TEKS YANG DISEDIAKAN:
* * * * *

Upaya menekan deforestasi dan kekhawatiran kacaunya perdagangan global
Bertarikh 6 Desember 2022, Parlemen serta Dewan Uni Eropa (UE) resmi menyepakati dan mengesahkan aturan tentang Rantai Pasok Bebas Deforestasi atau Deforestation-Free Supply Chains. Beleid anyar ini akan memastikan bahwa komoditas yang diekspor ke pasar Eropa tidak lagi berkontribusi terhadap deforestasi dan degradasi hutan.
Dengan Undang-undang (UU) ini, perusahaan yang ingin mengekspor komoditas di berbagai negara di Uni Eropa pun diwajibkan untuk melakukan uji tuntas (due diligence) produk. Hal ini dilakukan untuk membuktikan bahwa komoditas yang dipasarkan di benua ini tidak diproduksi di lahan yang mengalami deforestasi setelah 31 Desember 2020 dan legal. Artinya, telah mematuhi semua undang-undang relevan yang berlaku di negara produksi.
“Perusahaan juga akan diminta untuk mengumpulkan informasi geografis yang akurat di tanah pertanian tempat komoditas yang mereka sumber tumbuh, sehingga komoditas ini dapat diperiksa kepatuhannya,” kata Juru Bicara Komite Eropa Adalbert Jahnz dalam keterangan resminya yang dikutip Alinea.id, Minggu (18/12).
Sejauh ini, aturan ini berlaku untuk produk minyak sawit, sapi, kedelai, kopi, kakao, kayu dan karet serta produk turunannya seperti daging sapi, furnitur, atau cokelat. Di mana berbagai komoditas tersebut selama ini dianggap sebagai salah satu penyebab terbesar terjadinya deforestasi secara besar-besaran di negara-negara seperti Brasil, Indonesia, Malaysia, Nigeria, Republik Demokratik Kongo, Ethiopia, Meksiko, dan Guatemala.
“Daftar komoditas yang tercakup akan ditinjau dan diperbarui secara berkala, dengan mempertimbangkan data baru seperti perubahan pola deforestasi,” imbuh Jahnz.
Sementara itu, dalam praktiknya nanti Komisi Eropa akan menjalankan sistem tolok ukur untuk menilai negara atau bagiannya terkait tingkat risiko deforestasi dan degradasi hutannya. Kemudian, Komisi Eropa juga akan mempertimbangkan ekspansi lahan pertanian untuk produksi ketujuh komoditas dan produk turunannya.
Dalam keterangannya, Petugas Pres untuk Urusan Lingkungan, Kelautan dan Perikanan Komisi Eropa Daniela Stoycheva mengungkapkan bahwa regulasi baru ini dimaksudkan untuk mengurangi emisi gas rumah kaca dan potensi hilangnya keanekaragaman hayati yang berasal dari terus naiknya angka deforestasi dan degradasi hutan dunia.
“Juga membantu mengamankan mata pencaharian jutaan orang, termasuk masyarakat adat dan komunitas lokal di seluruh dunia, yang sangat bergantung pada ekosistem hutan,” lanjut dia.

* * * * *

Data penentuan letak kata dan elemen:
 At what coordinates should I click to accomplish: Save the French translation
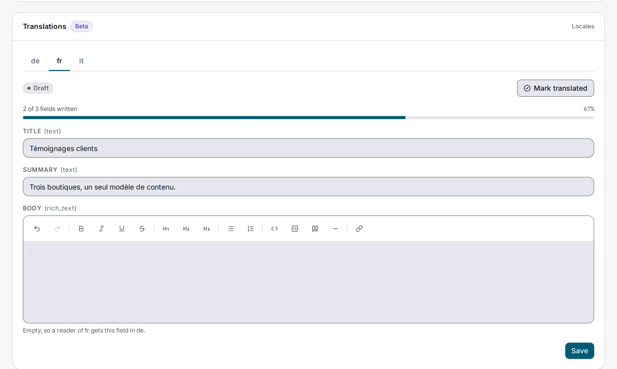[x=580, y=351]
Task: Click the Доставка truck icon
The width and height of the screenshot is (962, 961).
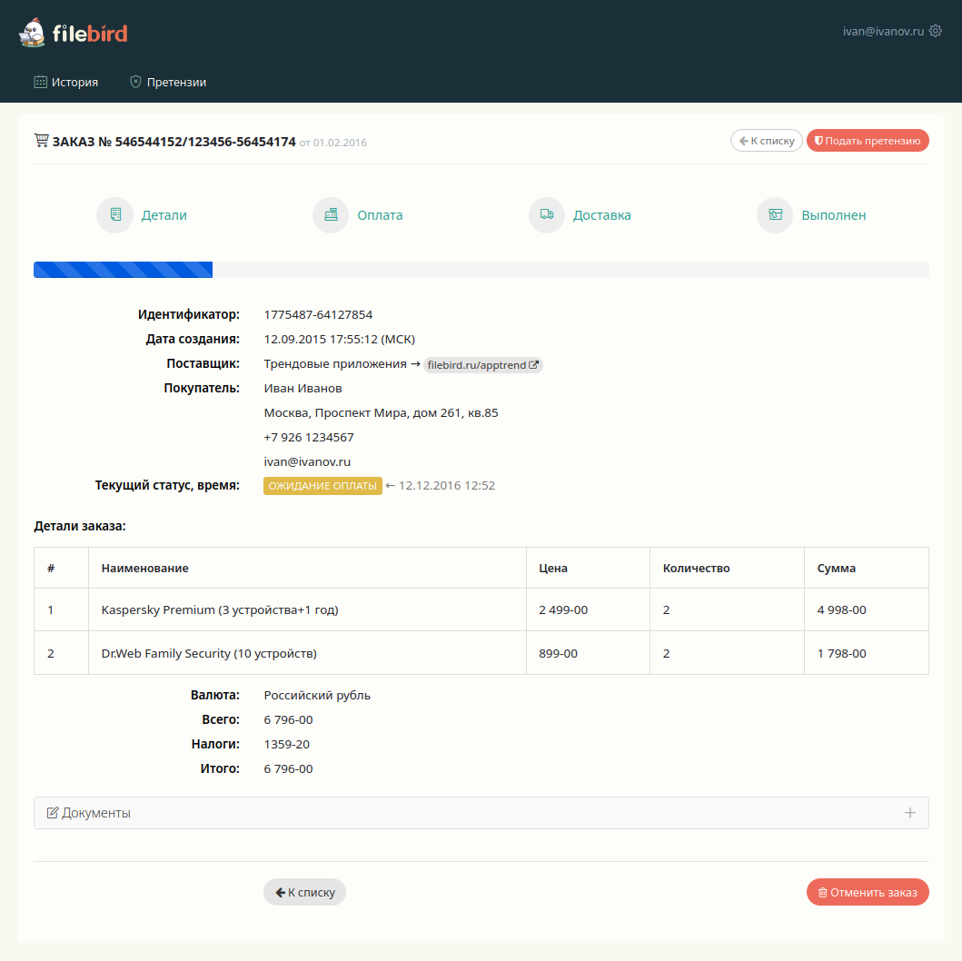Action: click(x=547, y=215)
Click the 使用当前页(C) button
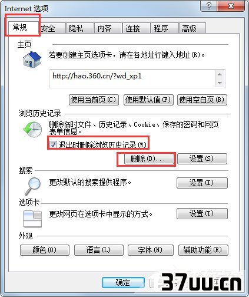The image size is (249, 297). click(x=94, y=100)
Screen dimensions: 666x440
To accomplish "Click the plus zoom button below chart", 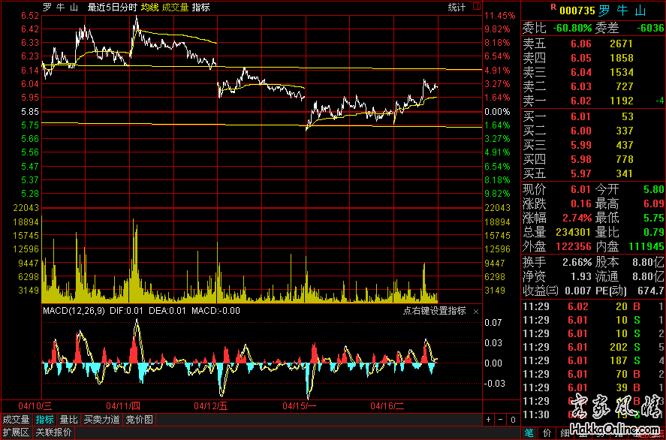I will [x=488, y=420].
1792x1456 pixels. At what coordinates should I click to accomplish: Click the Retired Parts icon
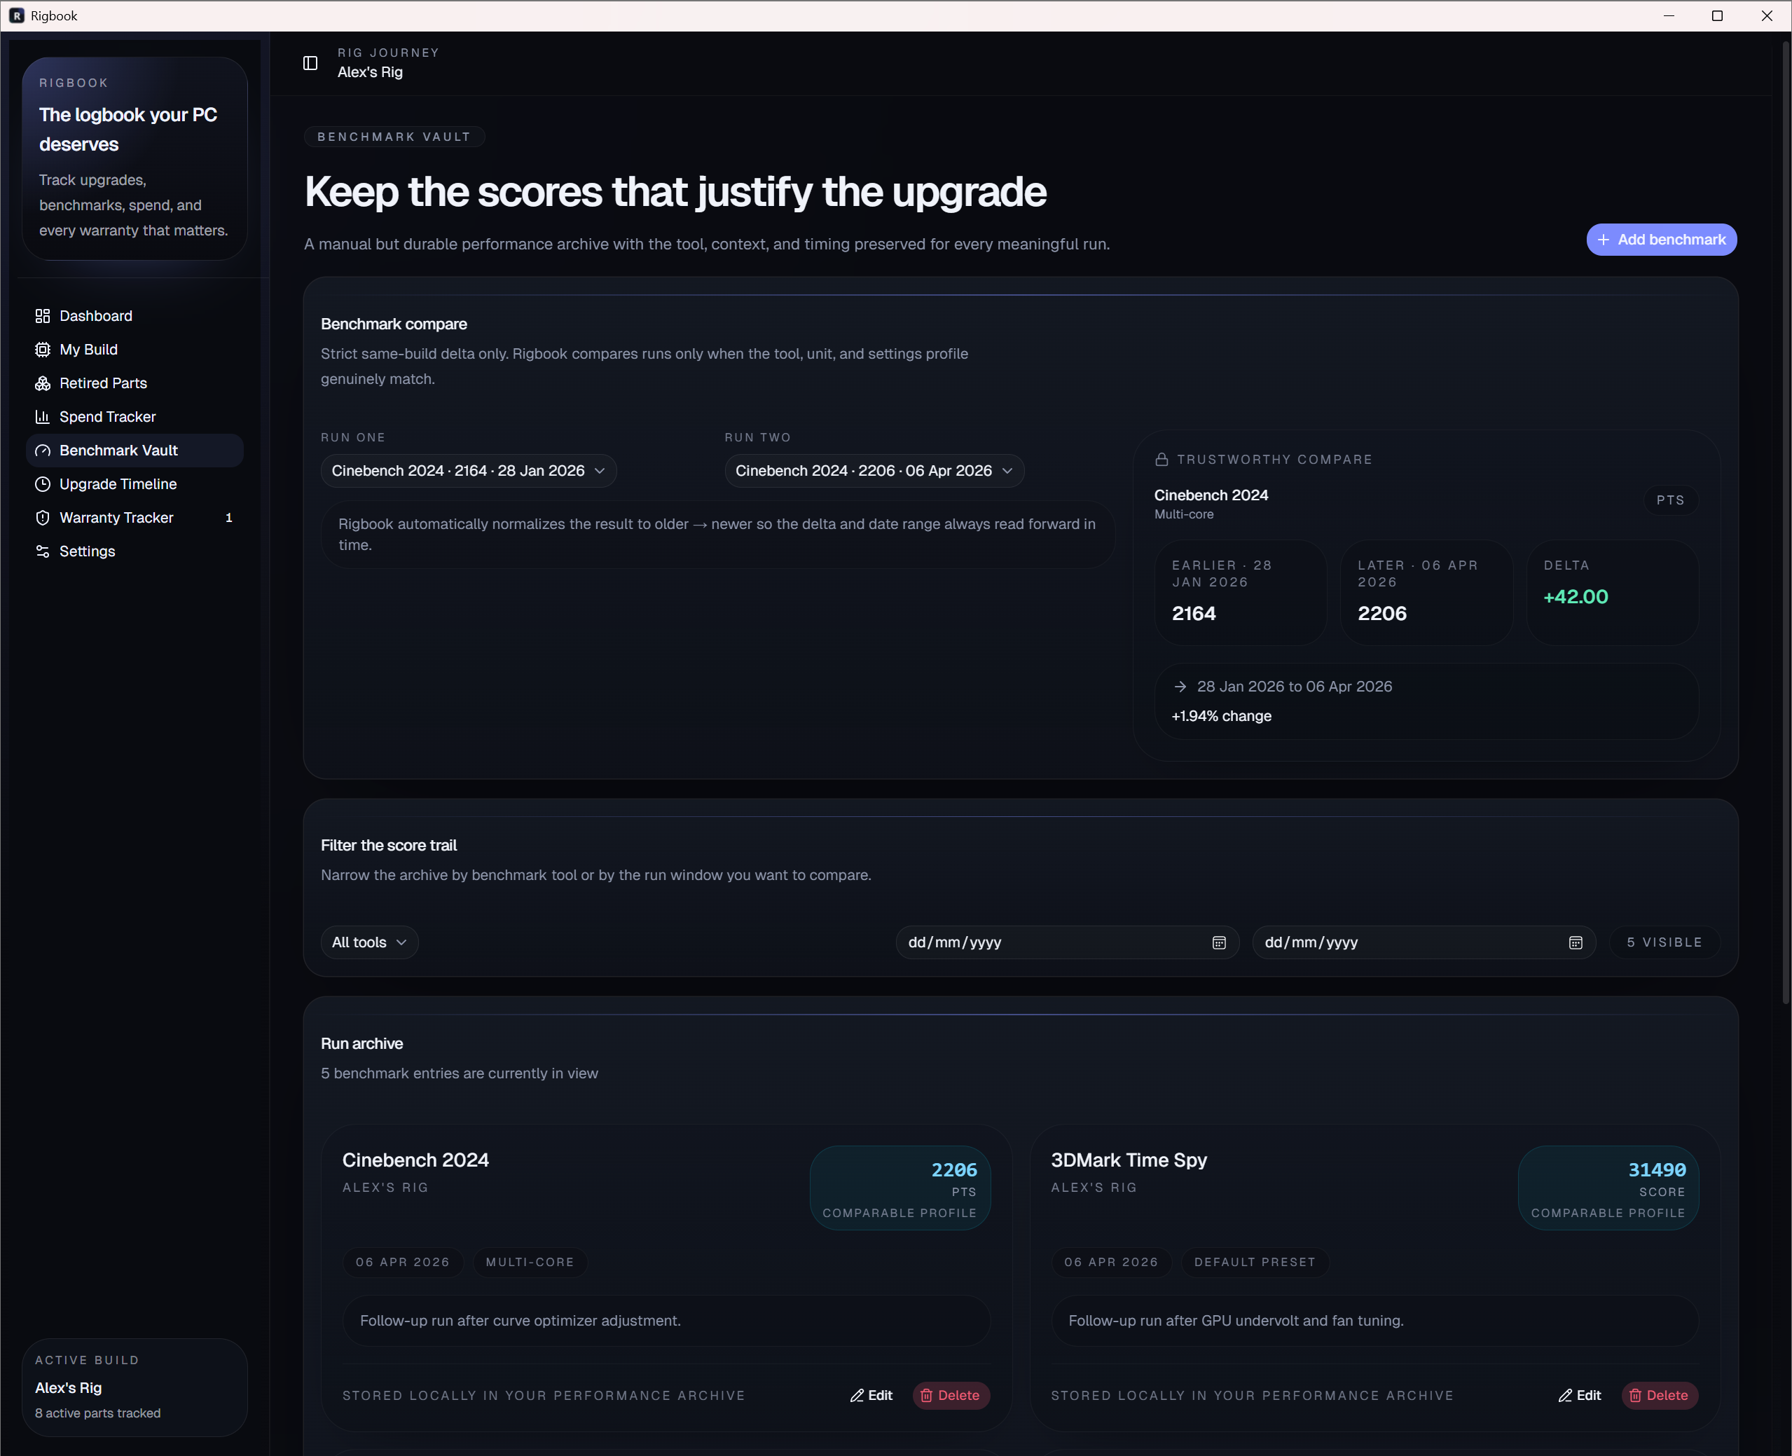pyautogui.click(x=43, y=383)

* * * * *

DAFTAR TUGAS:
• A. Tolong ketik ulang bagian teks tentang regulasi deforestasi Uni Eropa, mulai dari "Sementara itu, dalam" dan berakhir di "degradasi hutan dunia.", tanpa mengubah satu kata pun.
• B. Menurut teks tentang regulasi deforestasi Uni Eropa, pada tanggal berapa Parlemen serta Dewan Uni Eropa resmi menyepakati dan mengesahkan aturan tersebut?
• C. Lanjutkan teks tentang regulasi deforestasi Uni Eropa, dimulai sesudah kalimat terakhir yang tercantum.
Item-item tersebut merupakan bahan yang terpisah dari teks tentang regulasi deforestasi Uni Eropa.

JAWABAN TIAP TUGAS:
• A.
Sementara itu, dalam praktiknya nanti Komisi Eropa akan menjalankan sistem tolok ukur untuk menilai negara atau bagiannya terkait tingkat risiko deforestasi dan degradasi hutannya. Kemudian, Komisi Eropa juga akan mempertimbangkan ekspansi lahan pertanian untuk produksi ketujuh komoditas dan produk turunannya.
Dalam keterangannya, Petugas Pres untuk Urusan Lingkungan, Kelautan dan Perikanan Komisi Eropa Daniela Stoycheva mengungkapkan bahwa regulasi baru ini dimaksudkan untuk mengurangi emisi gas rumah kaca dan potensi hilangnya keanekaragaman hayati yang berasal dari terus naiknya angka deforestasi dan degradasi hutan dunia.

• B. Pada 6 Desember 2022.

• C.
Bagi Komisi Eropa, sikap tegas untuk mengurangi deforestasi dan degradasi hutan sangat penting untuk dilakukan. Hal ini merujuk pada laporan Organisasi Pangan dan Pertanian (FAO) yang memperkirakan bahwa selama tiga puluh tahun terakhir sekitar 420 juta hektar lahan di seluruh dunia telah digunduli.
“Karena UE (Uni Eropa) adalah ekonomi utama dan konsumen komoditas ini, langkah ini akan membantu menghentikan sebagian besar deforestasi dan degradasi hutan global, yang pada gilirannya mengurangi emisi gas rumah kaca dan hilangnya keanekaragaman hayati,” tutur Stoycheva.
Bagi banyak pihak, lahirnya beleid ini dianggap sebagai terobosan besar dan langkah nyata Uni Eropa untuk mengurangi deforestasi yang masih terjadi di banyak negara di dunia, sekaligus juga untuk menurunkan emisi gas rumah kaca yang terus meningkat karena degradasi lahan. Namun di saat yang sama, upaya ini juga dikhawatirkan dapat mengganggu aktivitas perdagangan baik di Eropa sendiri maupun negara-negara pemasok tujuh produk serta produk turunannya yang masuk dalam aturan ini.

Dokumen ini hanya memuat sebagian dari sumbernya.